Misconceptions About Dogs to Put in the Dog House

With dogs being man’s best friend, it’s no surprise that the “man” in “man’s best friend” still remains bogged down by common dog behavior myths. If you’re ready to cast those misconceptions aside, it’s time to start studying. Here are the seven misconceptions about dogs to put in the dog house and forget.  

Coat color affects temperament

Thanks to circulating myths, some inexperienced shoppers think chocolate Labrador Retrievers to be more aggressive and challenging to train than Labs of other colors. Assumptions that eye-catching English Cream Golden Retriever puppies for sale will be more or less calm than their red or gold counterparts also run rampant. Every day, a new soon-to-be dog owner steps foot into a misinformation trap, which leads them to believe coat color influences temperament, energy level, etc. 

Not to worry, the assertion is false. In a study designed to compare coat colors and the behavior of different dogs, chocolate labs did not turn out to have a different temperament than black, yellow, or any other labrador colors based solely on hair color. On that same note, Golden Retrievers of all color varieties will exhibit the same loving dispositions and calm temperaments. 

A wagging tail means a friendly dog

It is forgivable that humans confuse the meaning of a wagging tail because excited, happy dogs wag their tails a lot. 

Despite the clear connection, do not confuse the behavior. An alert dog assessing a situation that can lead to aggression will likely have its tail up and can even wag it a little bit. Be sensible around unfamiliar dogs and be careful with kids who think they can pet every cute dog.

Dogs can only see in black and white

No one knows how this myth came about. There is a good chance it is due to dogs having fewer color receptors in their eyes than humans have, but they do have color receptors. 

However, if you look at something colorful with your dog, the dog’s retina picks up shades of blue, yellow, and grey. People can see a broad spectrum of colors by comparison.

Dogs have a guilty look when they do something wrong

Again, it is forgivable that humans mistake this behavior for guilt because it is almost identical to what guilty humans do. 

Dogs are perceptive and pick up on human emotions easily. The guilty look means the dog senses tension, anger, or other negative emotions, and it makes the facial expression people associate with guilt. However, it is unclear whether dogs feel guilt the way humans do.

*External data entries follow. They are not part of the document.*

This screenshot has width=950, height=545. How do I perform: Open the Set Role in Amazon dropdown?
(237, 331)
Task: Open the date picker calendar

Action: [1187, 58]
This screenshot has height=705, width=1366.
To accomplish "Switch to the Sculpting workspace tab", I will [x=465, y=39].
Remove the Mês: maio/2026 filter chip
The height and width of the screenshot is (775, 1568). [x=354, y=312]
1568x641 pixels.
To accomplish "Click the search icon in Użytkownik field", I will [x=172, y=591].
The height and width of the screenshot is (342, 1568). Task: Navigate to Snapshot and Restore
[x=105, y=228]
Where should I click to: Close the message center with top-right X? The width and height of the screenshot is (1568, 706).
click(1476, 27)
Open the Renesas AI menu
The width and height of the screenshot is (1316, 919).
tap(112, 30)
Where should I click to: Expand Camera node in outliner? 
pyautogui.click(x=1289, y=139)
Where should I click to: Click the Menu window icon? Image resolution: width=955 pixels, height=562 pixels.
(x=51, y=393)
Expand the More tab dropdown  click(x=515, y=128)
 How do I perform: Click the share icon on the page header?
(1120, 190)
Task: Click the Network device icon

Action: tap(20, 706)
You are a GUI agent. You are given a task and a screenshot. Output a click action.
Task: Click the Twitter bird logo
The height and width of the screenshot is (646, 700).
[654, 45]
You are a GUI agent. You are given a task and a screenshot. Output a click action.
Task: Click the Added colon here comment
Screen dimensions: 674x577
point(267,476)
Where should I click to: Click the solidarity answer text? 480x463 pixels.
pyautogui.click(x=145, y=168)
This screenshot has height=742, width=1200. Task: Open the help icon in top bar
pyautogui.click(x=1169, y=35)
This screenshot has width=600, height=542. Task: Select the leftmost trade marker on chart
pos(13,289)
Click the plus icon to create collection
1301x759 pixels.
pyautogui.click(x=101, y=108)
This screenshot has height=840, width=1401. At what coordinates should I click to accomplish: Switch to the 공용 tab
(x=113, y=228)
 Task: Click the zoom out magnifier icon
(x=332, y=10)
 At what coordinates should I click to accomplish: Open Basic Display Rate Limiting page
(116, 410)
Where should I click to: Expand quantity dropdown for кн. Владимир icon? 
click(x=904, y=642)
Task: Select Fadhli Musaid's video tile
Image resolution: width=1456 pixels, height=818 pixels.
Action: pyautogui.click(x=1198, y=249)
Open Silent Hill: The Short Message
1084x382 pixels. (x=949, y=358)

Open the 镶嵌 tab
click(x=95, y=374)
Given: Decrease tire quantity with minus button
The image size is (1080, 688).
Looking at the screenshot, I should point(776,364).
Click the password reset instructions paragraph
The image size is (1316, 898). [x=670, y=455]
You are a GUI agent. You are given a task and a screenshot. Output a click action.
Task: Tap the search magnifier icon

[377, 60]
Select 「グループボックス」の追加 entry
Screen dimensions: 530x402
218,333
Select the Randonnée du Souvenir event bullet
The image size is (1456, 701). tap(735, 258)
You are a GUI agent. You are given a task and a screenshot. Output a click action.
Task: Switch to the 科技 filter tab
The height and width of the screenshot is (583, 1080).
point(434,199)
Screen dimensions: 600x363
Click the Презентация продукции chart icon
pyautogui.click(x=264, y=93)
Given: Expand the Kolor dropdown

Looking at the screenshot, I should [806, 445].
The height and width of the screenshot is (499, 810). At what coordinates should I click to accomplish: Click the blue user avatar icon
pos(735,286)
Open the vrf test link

One dog year equals seven human years

This myth makes no sense. Dogs go from birth to approaching their full-grown size in one year. The same process takes between twelve and fifteen years for humans.

After that, breed and size affect life expectancy drastically. Small, long-lived dogs can live up to fifteen years, and some large dog breeds might only live until seven.

Female dogs should have one cycle of heat before you spay them

There is no scientific basis that supports this myth. Science supports getting a female spayed before the first heat cycle because not having a litter reduces the chance of breast cancer later in life.

A female in heat can attract males from miles around, so don’t delay if you plan to get her spayed. However, make sure your dog is not too young when you fix her, as that can also cause problems.

I need to show my dog who’s boss by being the pack leader

The pack leader myth is often misinterpreted. Dogs should receive rewards for good behavior and garner training through positive reinforcement.

Do not force your dog to watch you eat dinner before feeding, and do not try other dominant techniques. The effect on the dog is not what you think. If you need help with training, try a professional trainer in your area. 

The wrap-up

There are a lot of myths about dogs, and most of them do not harm, but some can. Ensure that you research dog breeds and dog behavior before adopting your beloved pet.